## begin PAGE EXCERPT

NAICS Codes for IT and Software Services in Federal Contracting
If you sell software, cloud, or IT services to US agencies, a handful of NAICS codes decide which opportunities you see and whether you qualify as a small business. The five that matter most are 541511, 541512, 541513, 541519, and 518210. This guide explains what each one covers, the 2026 SBA size standard attached to it, and how to choose the right primary and secondary codes for your firm.
Key takeaway
IT and software contractors selling to the US government use a small set of NAICS codes: 541511 for custom programming, 541512 for computer systems design, 541513 for facilities management, 541519 for other computer services, and 518210 for cloud hosting and data processing. Each carries its own SBA size standard, mostly 34 to 40 million dollars in average receipts, which decides whether you count as a small business on a given solicitation.
| NAICS code | Industry title | Typical work | 2026 size standard |
|---|---|---|---|
| 541511 | Custom Computer Programming Services | Bespoke software development and coding | $34.0 million |
| 541512 | Computer Systems Design Services | Systems integration, IT architecture, managed services | $34.0 million |
| 541513 | Computer Facilities Management Services | Operating a client's computer facility on site | $37.0 million |
| 541519 | Other Computer Related Services | Disaster recovery, IT staffing, hardware-agnostic support | $34.0 million (150 employees for ITVAR) |
| 518210 | Computing Infrastructure, Data Processing, Web Hosting | Cloud hosting, data centers, SaaS delivery | $40.0 million |
Why NAICS codes matter for IT and software contractors
A NAICS code is the six-digit label a US contracting officer attaches to every solicitation to say which industry the work belongs to. For a general overview of the system, see our NAICS codes guide. For IT firms the stakes are specific. The code on a solicitation sets the SBA size standard that decides whether you can bid as a small business, and the codes in your SAM.gov registration control which opportunities agencies find you under. Get them wrong and you either miss relevant work or show up in the wrong searches.
Computer systems design under 541512 is one of the largest single channels of federal IT spending, so most software and systems integrators anchor there. But the boundary between custom development, systems design, and hosting is blurry, and picking the closest code for each contract is what keeps your federal bid alerts accurate.
There are two distinct places NAICS codes act on you, and confusing them is the most common early mistake. The codes you register in SAM.gov describe your business and populate the Dynamic Small Business Search that agencies mine for market research and sources-sought responses. The single code on a given solicitation is the one that governs that specific award, including which size standard applies and whether a set-aside is open to you. You self-certify small under your primary registered code, but on any one bid it is the officer's chosen code that counts. When a contracting officer runs an entity search on SAM.gov, they filter by NAICS first, so a missing secondary code can quietly keep you out of the shortlist for work you could easily deliver.
6
Digits in a full NAICS code
2
Places codes act: your registration and the solicitation
The core IT services NAICS codes
Five codes cover the large majority of federal IT and software work. 541511, Custom Computer Programming Services, is for bespoke development where the deliverable is code written to a client's requirements. 541512, Computer Systems Design Services, is the broadest and highest-spend IT code, covering systems integration, IT architecture, and the design of end-to-end solutions. 541513, Computer Facilities Management Services, covers running a client's data center or IT operations on their behalf, on an ongoing basis. 541519, Other Computer Related Services, is the catch-all for computer work that fits nowhere else, including IT staffing, disaster recovery, and hardware-agnostic support. 518210 is where cloud hosting, data centers, and data processing sit.

## end PAGE EXCERPT

**PROBLEM SET**
**A)** Reproduce the text of the page on NAICS codes for IT and software services between "There are two" and "could easily deliver.", inclusive.
**B)** Give each NAICS code that the page on NAICS codes for IT and software services lists in its table, along with that code's industry title.

## begin RAW DATA

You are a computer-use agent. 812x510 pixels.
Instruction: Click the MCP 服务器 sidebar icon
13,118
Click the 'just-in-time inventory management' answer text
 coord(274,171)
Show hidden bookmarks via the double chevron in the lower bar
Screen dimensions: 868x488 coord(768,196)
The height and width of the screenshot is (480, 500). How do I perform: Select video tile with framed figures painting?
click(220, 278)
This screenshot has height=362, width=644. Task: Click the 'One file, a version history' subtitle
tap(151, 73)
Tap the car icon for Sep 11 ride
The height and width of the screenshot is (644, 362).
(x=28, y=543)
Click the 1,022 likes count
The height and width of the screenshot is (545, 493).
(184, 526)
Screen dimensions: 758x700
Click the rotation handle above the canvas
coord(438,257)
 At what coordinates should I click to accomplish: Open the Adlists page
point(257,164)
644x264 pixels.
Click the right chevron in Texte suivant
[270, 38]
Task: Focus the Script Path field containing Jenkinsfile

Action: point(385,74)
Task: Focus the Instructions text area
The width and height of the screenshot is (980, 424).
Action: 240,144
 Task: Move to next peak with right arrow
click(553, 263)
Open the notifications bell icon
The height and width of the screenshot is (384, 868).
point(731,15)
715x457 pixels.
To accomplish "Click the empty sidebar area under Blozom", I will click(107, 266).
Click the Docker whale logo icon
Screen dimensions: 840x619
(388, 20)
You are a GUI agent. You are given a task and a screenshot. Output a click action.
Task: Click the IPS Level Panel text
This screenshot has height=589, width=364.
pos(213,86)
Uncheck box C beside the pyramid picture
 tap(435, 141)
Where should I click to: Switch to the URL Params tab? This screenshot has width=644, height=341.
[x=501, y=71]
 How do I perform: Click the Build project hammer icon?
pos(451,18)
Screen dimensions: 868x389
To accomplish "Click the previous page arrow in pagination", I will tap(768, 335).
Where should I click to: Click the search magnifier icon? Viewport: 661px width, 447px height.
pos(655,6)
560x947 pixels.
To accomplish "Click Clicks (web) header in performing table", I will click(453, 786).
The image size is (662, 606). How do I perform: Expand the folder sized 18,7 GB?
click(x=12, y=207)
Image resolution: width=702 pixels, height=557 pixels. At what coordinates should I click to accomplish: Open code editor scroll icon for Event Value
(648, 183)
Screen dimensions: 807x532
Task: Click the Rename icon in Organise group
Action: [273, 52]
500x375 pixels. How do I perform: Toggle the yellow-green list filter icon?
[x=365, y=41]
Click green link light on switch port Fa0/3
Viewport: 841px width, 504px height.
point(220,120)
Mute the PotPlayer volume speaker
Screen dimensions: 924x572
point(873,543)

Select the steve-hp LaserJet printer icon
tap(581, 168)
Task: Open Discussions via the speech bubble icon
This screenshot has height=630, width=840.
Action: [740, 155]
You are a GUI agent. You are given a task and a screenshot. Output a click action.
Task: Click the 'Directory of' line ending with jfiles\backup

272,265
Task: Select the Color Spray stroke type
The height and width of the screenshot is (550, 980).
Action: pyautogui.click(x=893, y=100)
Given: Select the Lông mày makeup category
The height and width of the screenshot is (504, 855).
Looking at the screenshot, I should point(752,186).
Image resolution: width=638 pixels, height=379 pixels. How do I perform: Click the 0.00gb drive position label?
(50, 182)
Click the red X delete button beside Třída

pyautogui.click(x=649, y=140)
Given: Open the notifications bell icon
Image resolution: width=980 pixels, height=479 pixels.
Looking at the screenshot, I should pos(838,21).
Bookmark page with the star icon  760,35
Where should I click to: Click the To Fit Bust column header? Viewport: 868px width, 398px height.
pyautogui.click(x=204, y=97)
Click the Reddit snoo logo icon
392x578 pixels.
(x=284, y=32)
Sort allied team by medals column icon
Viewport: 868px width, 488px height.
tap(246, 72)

## end RAW DATA

**EXPECTED OUTPUTS**
**A)**
There are two distinct places NAICS codes act on you, and confusing them is the most common early mistake. The codes you register in SAM.gov describe your business and populate the Dynamic Small Business Search that agencies mine for market research and sources-sought responses. The single code on a given solicitation is the one that governs that specific award, including which size standard applies and whether a set-aside is open to you. You self-certify small under your primary registered code, but on any one bid it is the officer's chosen code that counts. When a contracting officer runs an entity search on SAM.gov, they filter by NAICS first, so a missing secondary code can quietly keep you out of the shortlist for work you could easily deliver.

**B)**
- 541511: Custom Computer Programming Services
- 541512: Computer Systems Design Services
- 541513: Computer Facilities Management Services
- 541519: Other Computer Related Services
- 518210: Computing Infrastructure, Data Processing, Web Hosting